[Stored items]
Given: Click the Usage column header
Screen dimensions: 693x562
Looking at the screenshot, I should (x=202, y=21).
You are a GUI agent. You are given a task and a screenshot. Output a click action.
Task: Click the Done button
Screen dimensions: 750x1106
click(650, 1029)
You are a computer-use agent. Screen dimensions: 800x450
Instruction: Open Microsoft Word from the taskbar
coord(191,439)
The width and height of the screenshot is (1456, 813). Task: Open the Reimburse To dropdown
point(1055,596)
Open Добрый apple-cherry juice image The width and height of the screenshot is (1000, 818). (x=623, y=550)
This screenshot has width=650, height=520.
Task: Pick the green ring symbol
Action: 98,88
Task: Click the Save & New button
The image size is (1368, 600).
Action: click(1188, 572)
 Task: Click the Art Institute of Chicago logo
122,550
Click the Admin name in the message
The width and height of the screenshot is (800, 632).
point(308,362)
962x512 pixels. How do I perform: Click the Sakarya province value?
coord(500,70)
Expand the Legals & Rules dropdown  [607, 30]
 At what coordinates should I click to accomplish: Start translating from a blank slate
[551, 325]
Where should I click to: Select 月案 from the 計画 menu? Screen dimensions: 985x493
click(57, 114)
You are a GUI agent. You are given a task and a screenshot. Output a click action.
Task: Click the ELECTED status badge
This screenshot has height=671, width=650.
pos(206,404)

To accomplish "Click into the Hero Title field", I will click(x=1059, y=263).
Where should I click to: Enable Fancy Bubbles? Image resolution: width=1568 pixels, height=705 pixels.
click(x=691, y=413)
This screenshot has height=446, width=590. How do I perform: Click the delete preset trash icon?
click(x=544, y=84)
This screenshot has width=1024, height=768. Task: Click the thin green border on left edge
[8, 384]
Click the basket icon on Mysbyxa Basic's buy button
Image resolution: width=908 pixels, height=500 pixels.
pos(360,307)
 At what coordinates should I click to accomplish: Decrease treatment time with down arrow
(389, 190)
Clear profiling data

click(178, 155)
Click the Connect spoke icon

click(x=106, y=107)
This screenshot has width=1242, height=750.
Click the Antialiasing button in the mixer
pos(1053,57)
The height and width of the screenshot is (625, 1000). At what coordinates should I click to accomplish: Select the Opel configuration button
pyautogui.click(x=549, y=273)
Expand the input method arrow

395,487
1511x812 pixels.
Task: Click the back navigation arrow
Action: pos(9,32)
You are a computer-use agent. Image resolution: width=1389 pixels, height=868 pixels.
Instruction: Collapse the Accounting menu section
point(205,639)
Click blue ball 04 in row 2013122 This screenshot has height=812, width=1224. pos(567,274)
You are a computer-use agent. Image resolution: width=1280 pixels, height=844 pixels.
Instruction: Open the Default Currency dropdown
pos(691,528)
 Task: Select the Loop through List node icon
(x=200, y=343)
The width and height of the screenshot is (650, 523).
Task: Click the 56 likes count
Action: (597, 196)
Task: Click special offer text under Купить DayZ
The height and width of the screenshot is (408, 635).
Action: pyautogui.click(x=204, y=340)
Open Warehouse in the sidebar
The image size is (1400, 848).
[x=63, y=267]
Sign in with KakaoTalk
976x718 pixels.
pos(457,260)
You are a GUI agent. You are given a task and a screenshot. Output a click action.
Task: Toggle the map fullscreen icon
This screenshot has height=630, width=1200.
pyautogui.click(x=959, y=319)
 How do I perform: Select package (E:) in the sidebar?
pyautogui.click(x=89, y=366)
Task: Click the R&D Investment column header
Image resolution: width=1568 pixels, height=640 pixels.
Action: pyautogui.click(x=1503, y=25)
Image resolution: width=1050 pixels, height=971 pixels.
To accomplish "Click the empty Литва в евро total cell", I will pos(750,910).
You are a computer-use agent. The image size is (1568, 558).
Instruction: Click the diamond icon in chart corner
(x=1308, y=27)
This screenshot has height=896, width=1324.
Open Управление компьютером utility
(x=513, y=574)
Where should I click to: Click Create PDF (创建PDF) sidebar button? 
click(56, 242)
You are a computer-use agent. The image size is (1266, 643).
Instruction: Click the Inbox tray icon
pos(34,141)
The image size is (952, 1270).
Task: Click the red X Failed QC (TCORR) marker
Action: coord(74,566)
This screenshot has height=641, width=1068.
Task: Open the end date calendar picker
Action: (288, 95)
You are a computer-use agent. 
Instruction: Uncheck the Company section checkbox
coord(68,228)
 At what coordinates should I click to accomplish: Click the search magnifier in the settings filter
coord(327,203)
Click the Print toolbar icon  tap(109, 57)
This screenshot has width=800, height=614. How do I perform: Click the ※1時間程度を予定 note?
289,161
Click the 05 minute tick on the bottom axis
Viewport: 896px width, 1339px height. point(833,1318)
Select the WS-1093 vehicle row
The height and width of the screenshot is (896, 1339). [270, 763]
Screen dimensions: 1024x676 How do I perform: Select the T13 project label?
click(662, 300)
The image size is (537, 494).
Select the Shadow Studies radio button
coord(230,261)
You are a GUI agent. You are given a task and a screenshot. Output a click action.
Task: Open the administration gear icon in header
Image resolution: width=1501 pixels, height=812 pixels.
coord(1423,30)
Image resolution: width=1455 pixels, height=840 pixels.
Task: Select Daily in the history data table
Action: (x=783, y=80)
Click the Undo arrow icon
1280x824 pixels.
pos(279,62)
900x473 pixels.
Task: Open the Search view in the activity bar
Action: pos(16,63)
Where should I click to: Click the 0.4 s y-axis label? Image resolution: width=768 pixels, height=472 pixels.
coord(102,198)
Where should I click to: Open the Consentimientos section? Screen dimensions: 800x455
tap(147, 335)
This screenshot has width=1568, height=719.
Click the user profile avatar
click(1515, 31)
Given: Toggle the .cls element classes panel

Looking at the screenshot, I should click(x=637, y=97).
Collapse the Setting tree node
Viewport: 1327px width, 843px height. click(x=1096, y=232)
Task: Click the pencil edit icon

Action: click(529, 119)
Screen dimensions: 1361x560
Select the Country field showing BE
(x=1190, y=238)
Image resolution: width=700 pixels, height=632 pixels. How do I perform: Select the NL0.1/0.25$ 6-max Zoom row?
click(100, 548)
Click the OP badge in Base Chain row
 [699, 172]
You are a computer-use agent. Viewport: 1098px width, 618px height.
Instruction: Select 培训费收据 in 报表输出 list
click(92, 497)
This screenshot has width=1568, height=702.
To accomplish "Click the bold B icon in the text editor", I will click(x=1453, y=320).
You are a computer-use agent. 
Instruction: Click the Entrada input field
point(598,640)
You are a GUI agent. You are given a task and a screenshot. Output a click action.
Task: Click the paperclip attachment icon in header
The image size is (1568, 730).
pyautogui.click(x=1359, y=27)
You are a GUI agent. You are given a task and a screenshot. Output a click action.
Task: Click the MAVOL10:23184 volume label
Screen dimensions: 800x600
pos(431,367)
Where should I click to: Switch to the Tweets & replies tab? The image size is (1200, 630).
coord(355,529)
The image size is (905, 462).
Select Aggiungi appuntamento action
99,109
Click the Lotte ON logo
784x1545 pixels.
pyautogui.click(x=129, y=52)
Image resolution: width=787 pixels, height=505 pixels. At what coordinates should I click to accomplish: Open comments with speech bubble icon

▸ Assigned task
Render every record verbatim. Nothing should be left out.

▸ Exercise solution
Given: Click the Usage column header
Screen dimensions: 693x562
Looking at the screenshot, I should (x=202, y=21).
You are a GUI agent. You are given a task and a screenshot. Output a click action.
Task: Click the Done button
Screen dimensions: 750x1106
click(650, 1029)
You are a computer-use agent. Screen dimensions: 800x450
Instruction: Open Microsoft Word from the taskbar
coord(191,439)
The width and height of the screenshot is (1456, 813). Task: Open the Reimburse To dropdown
point(1055,596)
Open Добрый apple-cherry juice image The width and height of the screenshot is (1000, 818). (x=623, y=550)
This screenshot has width=650, height=520.
Task: Pick the green ring symbol
Action: 98,88
Task: Click the Save & New button
The image size is (1368, 600).
Action: click(1188, 572)
 Task: Click the Art Institute of Chicago logo
122,550
Click the Admin name in the message
The width and height of the screenshot is (800, 632).
point(308,362)
962x512 pixels. How do I perform: Click the Sakarya province value?
coord(500,70)
Expand the Legals & Rules dropdown  [607, 30]
 At what coordinates should I click to accomplish: Start translating from a blank slate
[551, 325]
Where should I click to: Select 月案 from the 計画 menu? Screen dimensions: 985x493
click(57, 114)
You are a GUI agent. You are given a task and a screenshot. Output a click action.
Task: Click the ELECTED status badge
This screenshot has height=671, width=650.
pos(206,404)

To accomplish "Click into the Hero Title field", I will click(x=1059, y=263).
Where should I click to: Enable Fancy Bubbles? Image resolution: width=1568 pixels, height=705 pixels.
click(x=691, y=413)
This screenshot has height=446, width=590. How do I perform: Click the delete preset trash icon?
click(x=544, y=84)
This screenshot has width=1024, height=768. Task: Click the thin green border on left edge
[8, 384]
Click the basket icon on Mysbyxa Basic's buy button
Image resolution: width=908 pixels, height=500 pixels.
pos(360,307)
 At what coordinates should I click to accomplish: Decrease treatment time with down arrow
(389, 190)
Clear profiling data

click(178, 155)
Click the Connect spoke icon

click(x=106, y=107)
This screenshot has width=1242, height=750.
Click the Antialiasing button in the mixer
pos(1053,57)
The height and width of the screenshot is (625, 1000). At what coordinates should I click to accomplish: Select the Opel configuration button
pyautogui.click(x=549, y=273)
Expand the input method arrow

395,487
1511x812 pixels.
Task: Click the back navigation arrow
Action: pos(9,32)
You are a computer-use agent. Image resolution: width=1389 pixels, height=868 pixels.
Instruction: Collapse the Accounting menu section
point(205,639)
Click blue ball 04 in row 2013122 This screenshot has height=812, width=1224. pos(567,274)
You are a computer-use agent. Image resolution: width=1280 pixels, height=844 pixels.
Instruction: Open the Default Currency dropdown
pos(691,528)
 Task: Select the Loop through List node icon
(x=200, y=343)
The width and height of the screenshot is (650, 523).
Task: Click the 56 likes count
Action: (597, 196)
Task: Click special offer text under Купить DayZ
The height and width of the screenshot is (408, 635).
Action: pyautogui.click(x=204, y=340)
Open Warehouse in the sidebar
The image size is (1400, 848).
[x=63, y=267]
Sign in with KakaoTalk
976x718 pixels.
pos(457,260)
You are a GUI agent. You are given a task and a screenshot. Output a click action.
Task: Toggle the map fullscreen icon
This screenshot has height=630, width=1200.
pyautogui.click(x=959, y=319)
 How do I perform: Select package (E:) in the sidebar?
pyautogui.click(x=89, y=366)
Task: Click the R&D Investment column header
Image resolution: width=1568 pixels, height=640 pixels.
Action: pyautogui.click(x=1503, y=25)
Image resolution: width=1050 pixels, height=971 pixels.
To accomplish "Click the empty Литва в евро total cell", I will pos(750,910).
You are a computer-use agent. The image size is (1568, 558).
Instruction: Click the diamond icon in chart corner
(x=1308, y=27)
This screenshot has height=896, width=1324.
Open Управление компьютером utility
(x=513, y=574)
Where should I click to: Click Create PDF (创建PDF) sidebar button? 
click(56, 242)
You are a computer-use agent. The image size is (1266, 643).
Instruction: Click the Inbox tray icon
pos(34,141)
The image size is (952, 1270).
Task: Click the red X Failed QC (TCORR) marker
Action: coord(74,566)
This screenshot has height=641, width=1068.
Task: Open the end date calendar picker
Action: (288, 95)
You are a computer-use agent. 
Instruction: Uncheck the Company section checkbox
coord(68,228)
 At what coordinates should I click to accomplish: Click the search magnifier in the settings filter
coord(327,203)
Click the Print toolbar icon  tap(109, 57)
This screenshot has width=800, height=614. How do I perform: Click the ※1時間程度を予定 note?
289,161
Click the 05 minute tick on the bottom axis
Viewport: 896px width, 1339px height. point(833,1318)
Select the WS-1093 vehicle row
The height and width of the screenshot is (896, 1339). [270, 763]
Screen dimensions: 1024x676 How do I perform: Select the T13 project label?
click(662, 300)
The image size is (537, 494).
Select the Shadow Studies radio button
coord(230,261)
You are a GUI agent. You are given a task and a screenshot. Output a click action.
Task: Open the administration gear icon in header
Image resolution: width=1501 pixels, height=812 pixels.
coord(1423,30)
Image resolution: width=1455 pixels, height=840 pixels.
Task: Select Daily in the history data table
Action: (x=783, y=80)
Click the Undo arrow icon
1280x824 pixels.
pos(279,62)
900x473 pixels.
Task: Open the Search view in the activity bar
Action: pos(16,63)
Where should I click to: Click the 0.4 s y-axis label? Image resolution: width=768 pixels, height=472 pixels.
coord(102,198)
Where should I click to: Open the Consentimientos section? Screen dimensions: 800x455
tap(147, 335)
This screenshot has width=1568, height=719.
Click the user profile avatar
click(1515, 31)
Given: Toggle the .cls element classes panel

Looking at the screenshot, I should click(x=637, y=97).
Collapse the Setting tree node
Viewport: 1327px width, 843px height. click(x=1096, y=232)
Task: Click the pencil edit icon

Action: click(529, 119)
Screen dimensions: 1361x560
Select the Country field showing BE
(x=1190, y=238)
Image resolution: width=700 pixels, height=632 pixels. How do I perform: Select the NL0.1/0.25$ 6-max Zoom row?
click(100, 548)
Click the OP badge in Base Chain row
 [699, 172]
You are a computer-use agent. Viewport: 1098px width, 618px height.
Instruction: Select 培训费收据 in 报表输出 list
click(92, 497)
This screenshot has width=1568, height=702.
To accomplish "Click the bold B icon in the text editor", I will click(x=1453, y=320).
You are a computer-use agent. 
Instruction: Click the Entrada input field
point(598,640)
You are a GUI agent. You are given a task and a screenshot. Output a click action.
Task: Click the paperclip attachment icon in header
The image size is (1568, 730).
pyautogui.click(x=1359, y=27)
You are a GUI agent. You are given a task and a screenshot. Output a click action.
Task: Click the MAVOL10:23184 volume label
Screen dimensions: 800x600
pos(431,367)
Where should I click to: Switch to the Tweets & replies tab? The image size is (1200, 630).
coord(355,529)
The image size is (905, 462).
Select Aggiungi appuntamento action
99,109
Click the Lotte ON logo
784x1545 pixels.
pyautogui.click(x=129, y=52)
Image resolution: width=787 pixels, height=505 pixels. At what coordinates should I click to accomplish: Open comments with speech bubble icon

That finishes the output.